豹変年下オオカミ君の恋愛包囲網
「キスマーク……、俺のモノっていう印。たくさん付けたら他の男に取られる心配もなくなるかな? 鈴香気づいてないでしょ。狙ってる男が社内に沢山いるの」
「えっ!? そんな男いない……。下僕がいるとかいないとか言っているのも、揶揄い目的のただの噂でしょ」
「ほら。分かってない。下僕志願者がいるのも事実だけど、鈴香がフリーだと知って動き出した奴らもいる。鈍感にも程があるだろ」
「そんな事ないわよ」
「俺が牽制してなければ今頃喰われてるわ」
「まさかぁ……」

 橘の言葉が、にわかには信じがたい。
 元彼に何度も浮気されるような女だ。容姿が特別良いわけでもなければ、男受けする可愛らしい性格をしているわけでもない。仕事に関しては、上司部下、男女問わず間違った事をしていれば指摘するし、それに反感を覚える者も沢山いるだろう。性格もどちらかというと男勝りで勝ち気。
 こんな女の何処に惚れる要素があるのだろうか?
 だからこそ、元彼の前では出来るだけ可愛い女の振りをしていたと思う。聞き分けが良く、従順な女の振りを。その結果、浮気され捨てられたのだから、元彼と付き合っていた十年の努力は全て無意味な悪あがきだった。

「本当、そろそろ自覚してくれ。

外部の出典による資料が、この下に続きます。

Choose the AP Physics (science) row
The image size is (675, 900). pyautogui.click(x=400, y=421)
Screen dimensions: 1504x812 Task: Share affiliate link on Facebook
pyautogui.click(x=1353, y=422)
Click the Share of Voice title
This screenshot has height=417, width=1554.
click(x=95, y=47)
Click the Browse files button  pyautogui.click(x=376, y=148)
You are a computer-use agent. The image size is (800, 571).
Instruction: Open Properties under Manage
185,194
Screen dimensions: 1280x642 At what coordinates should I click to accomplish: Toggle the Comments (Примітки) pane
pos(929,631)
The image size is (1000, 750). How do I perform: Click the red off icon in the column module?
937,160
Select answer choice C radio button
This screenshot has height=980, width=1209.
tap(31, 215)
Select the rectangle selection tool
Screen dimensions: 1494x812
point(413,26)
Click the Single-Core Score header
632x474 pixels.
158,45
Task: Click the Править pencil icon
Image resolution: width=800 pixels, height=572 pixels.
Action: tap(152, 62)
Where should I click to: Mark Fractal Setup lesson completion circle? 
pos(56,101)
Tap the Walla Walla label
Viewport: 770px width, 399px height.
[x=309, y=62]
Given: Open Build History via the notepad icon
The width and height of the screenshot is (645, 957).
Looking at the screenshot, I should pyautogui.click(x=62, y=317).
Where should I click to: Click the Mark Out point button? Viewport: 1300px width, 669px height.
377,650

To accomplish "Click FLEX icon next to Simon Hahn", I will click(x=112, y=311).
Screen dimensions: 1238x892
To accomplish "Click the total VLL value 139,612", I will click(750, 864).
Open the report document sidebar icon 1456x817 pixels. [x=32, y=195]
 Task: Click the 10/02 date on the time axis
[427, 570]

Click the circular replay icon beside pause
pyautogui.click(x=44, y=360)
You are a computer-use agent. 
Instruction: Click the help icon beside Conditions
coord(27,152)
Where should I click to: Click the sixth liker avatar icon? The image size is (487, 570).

自分がどれだけ男の欲を煽る存在かって事を。男顔負けの豪胆さと信頼に足りうる仕事振りで社内でも一目置かれる存在なのに、たまに見せるオトボケ感。アンタのそういう無防備なところに男の欲が刺激されるんだよ。高嶺の花のアンタでも手に入るんじゃないかってね。二人の時は別の顔があるかもって、想像するだけでヨダレが出るわなぁ。暗がりに一人で行くとかやめてくれよ」

 以前に明日香からも同じ事を言われた覚えはある。でも、橘からも言われる羽目になろうとは思ってもみなかった。

「……はは…はいぃ……」
「さて、まだ分かって無さそうな鈴香ちゃんは信用出来ないので、やっぱり身体中にキスマーク付けておこうね」
「へっ…えっ…ひぃぁぁぁ……」

 首筋に落とされた唇が強く皮膚を吸い上げ、痛みと共に与えられた赤い鬱血痕にさらに歯を立てられる。強い痛みが脳髄へと伝わり、生理的な涙が溢れて頬を伝っていく。

「泣かせちゃったね……」

 優しいキスの雨が頬を流れる涙を吸い取っていく。

「鈴香、ごめん。先に謝っておく。もっと泣かせると思うから」

 耳元で囁かれた言葉に全身が戦慄く。